Task objective ::
Copy the stretch of lines from the one containing "Where should I click to: Refresh" through the one containing "will (x=533, y=108).", reproducing them without any change.
○ ○ ○
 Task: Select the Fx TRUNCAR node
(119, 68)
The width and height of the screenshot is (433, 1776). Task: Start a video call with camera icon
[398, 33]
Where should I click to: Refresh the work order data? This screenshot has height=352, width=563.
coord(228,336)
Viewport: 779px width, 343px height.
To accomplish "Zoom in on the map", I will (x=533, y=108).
○ ○ ○
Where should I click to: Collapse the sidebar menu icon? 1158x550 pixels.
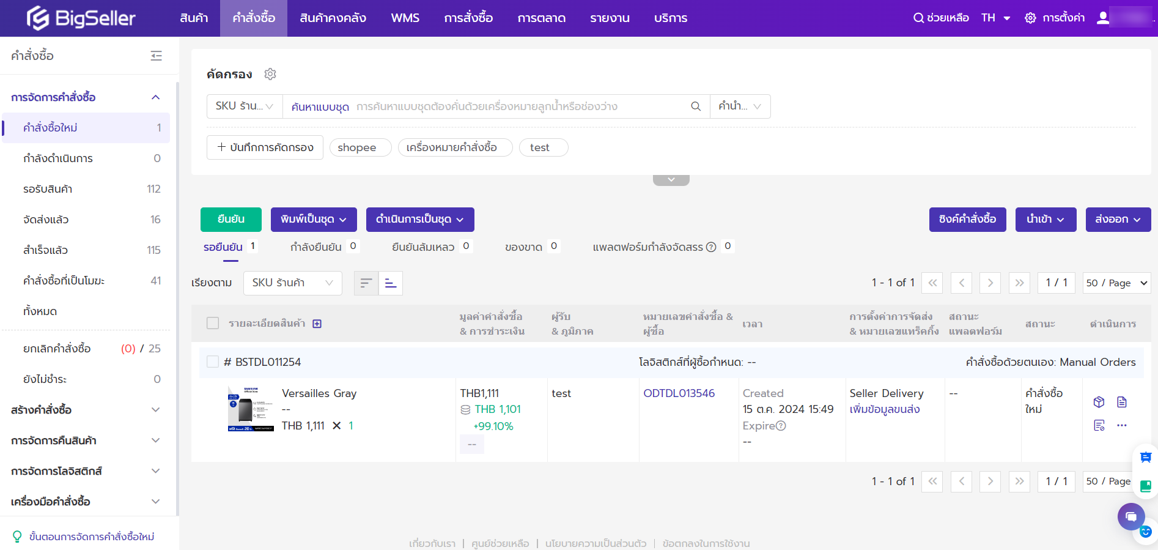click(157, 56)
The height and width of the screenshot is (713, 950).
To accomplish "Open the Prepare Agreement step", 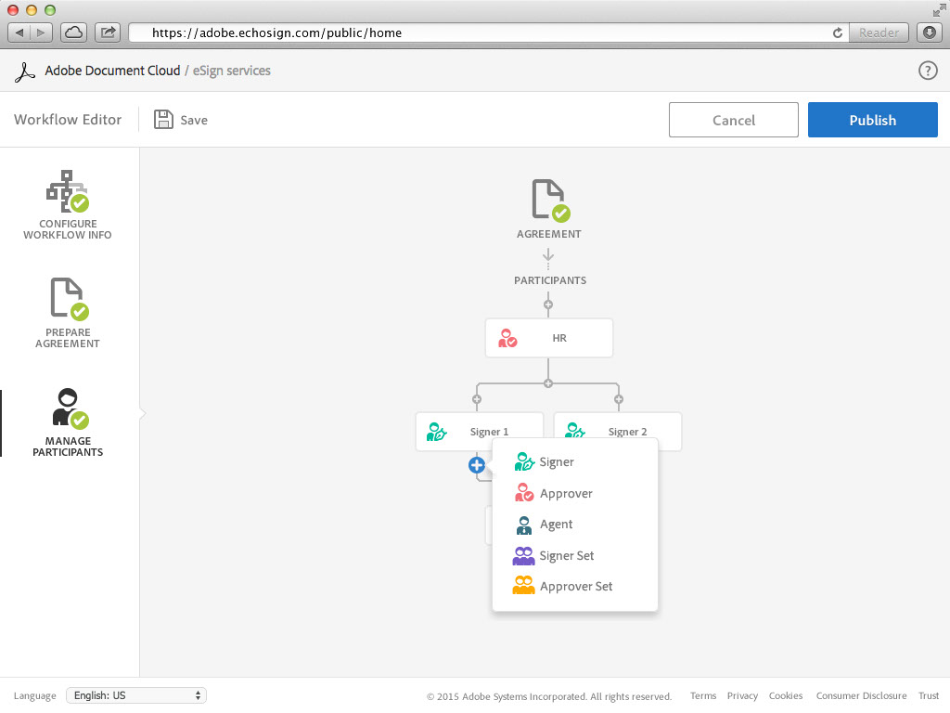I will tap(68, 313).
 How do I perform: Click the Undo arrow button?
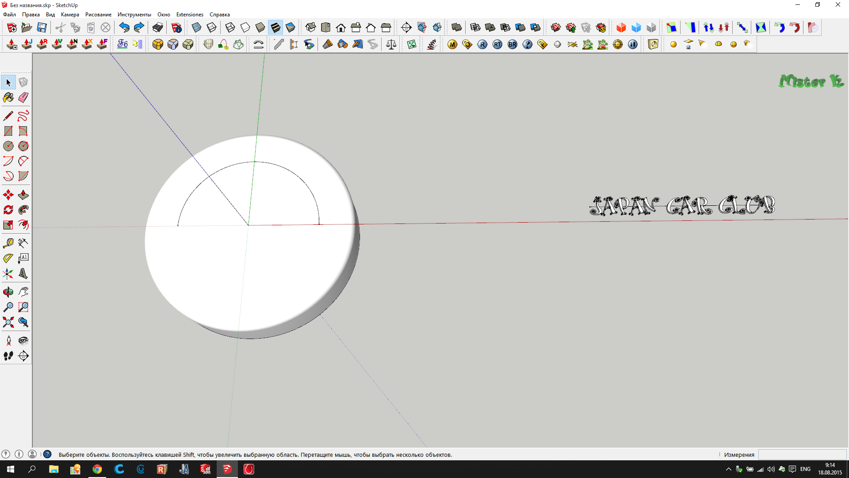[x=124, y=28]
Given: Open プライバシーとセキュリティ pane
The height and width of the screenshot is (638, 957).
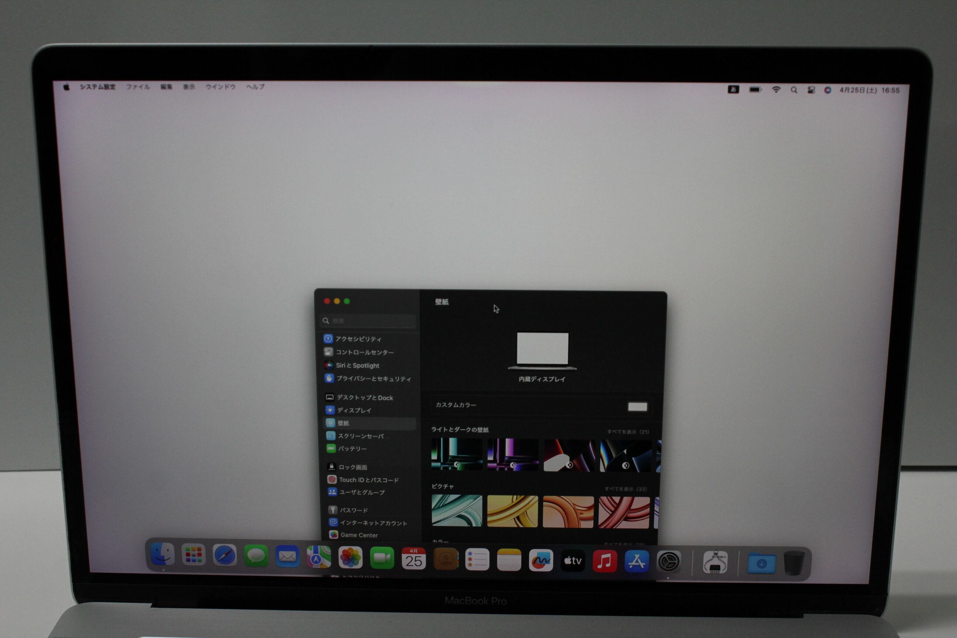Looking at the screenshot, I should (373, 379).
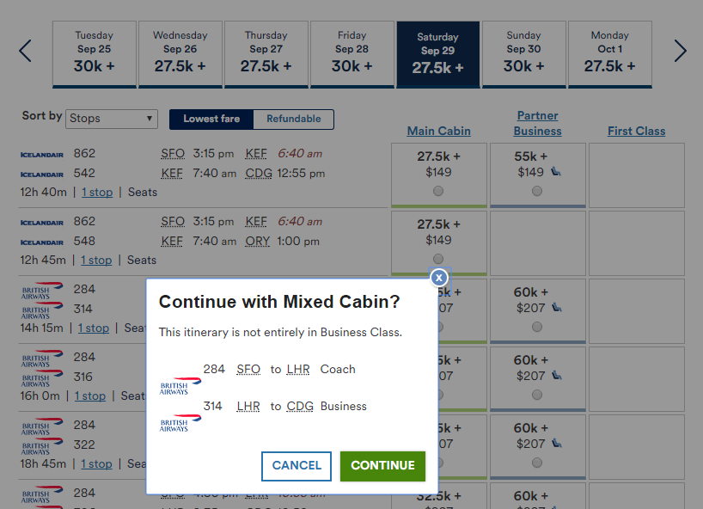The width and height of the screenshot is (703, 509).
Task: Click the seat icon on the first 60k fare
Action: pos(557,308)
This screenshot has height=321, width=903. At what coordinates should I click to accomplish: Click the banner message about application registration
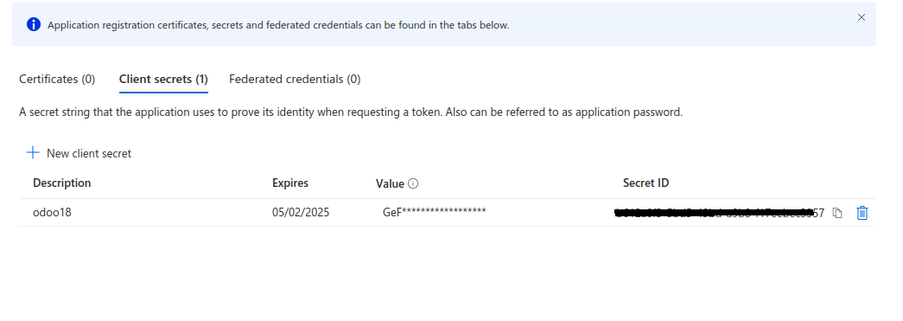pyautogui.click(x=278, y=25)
○ ○ ○
Reply to the exercise ::
Where should I click to: Refresh the work order data? This screenshot has height=352, width=563.
coord(228,336)
Viewport: 779px width, 343px height.
To accomplish "Zoom in on the map", I will (x=533, y=108).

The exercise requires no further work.